_Problem to solve:_ The answer must be an exact copy of the records below, with every picture left out.

-*-*-

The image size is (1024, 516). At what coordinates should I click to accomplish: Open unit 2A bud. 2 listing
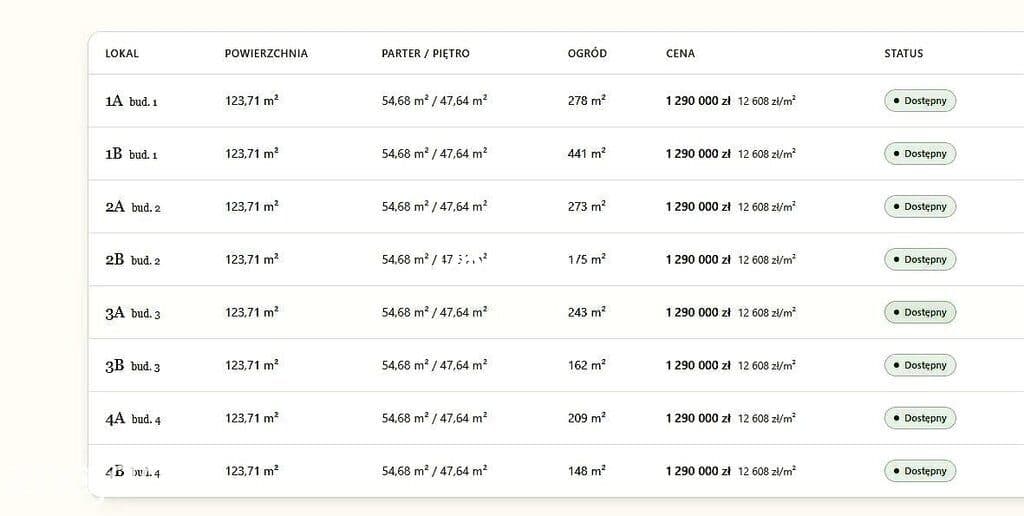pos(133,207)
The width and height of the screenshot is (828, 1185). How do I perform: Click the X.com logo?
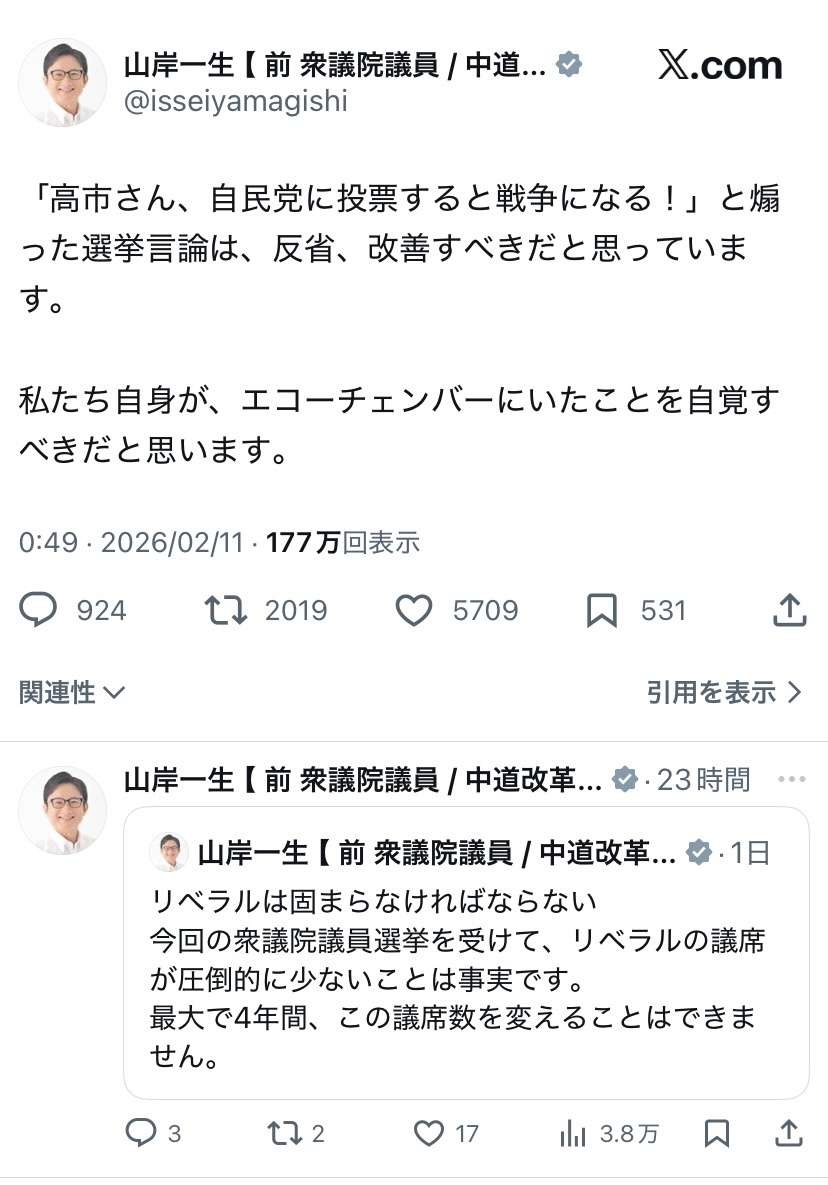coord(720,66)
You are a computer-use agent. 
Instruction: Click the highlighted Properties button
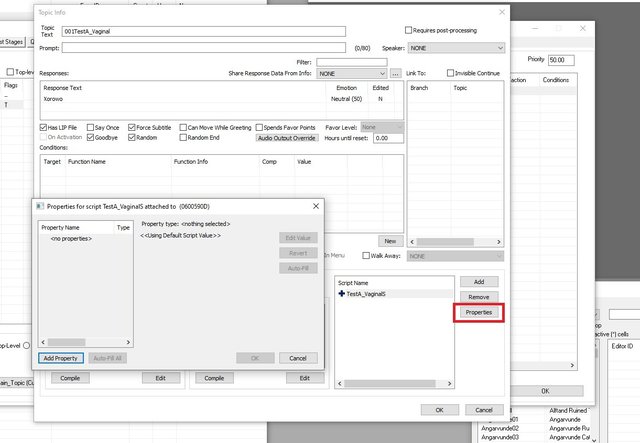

-*-*-

_Answer to the exercise:_
The image size is (1024, 516). At what coordinates should I click to accomplish: Open unit 2A bud. 2 listing
pos(133,207)
The width and height of the screenshot is (828, 1185). How do I perform: Click the X.com logo?
coord(720,66)
You are a computer-use agent. 
Instruction: Click the highlighted Properties button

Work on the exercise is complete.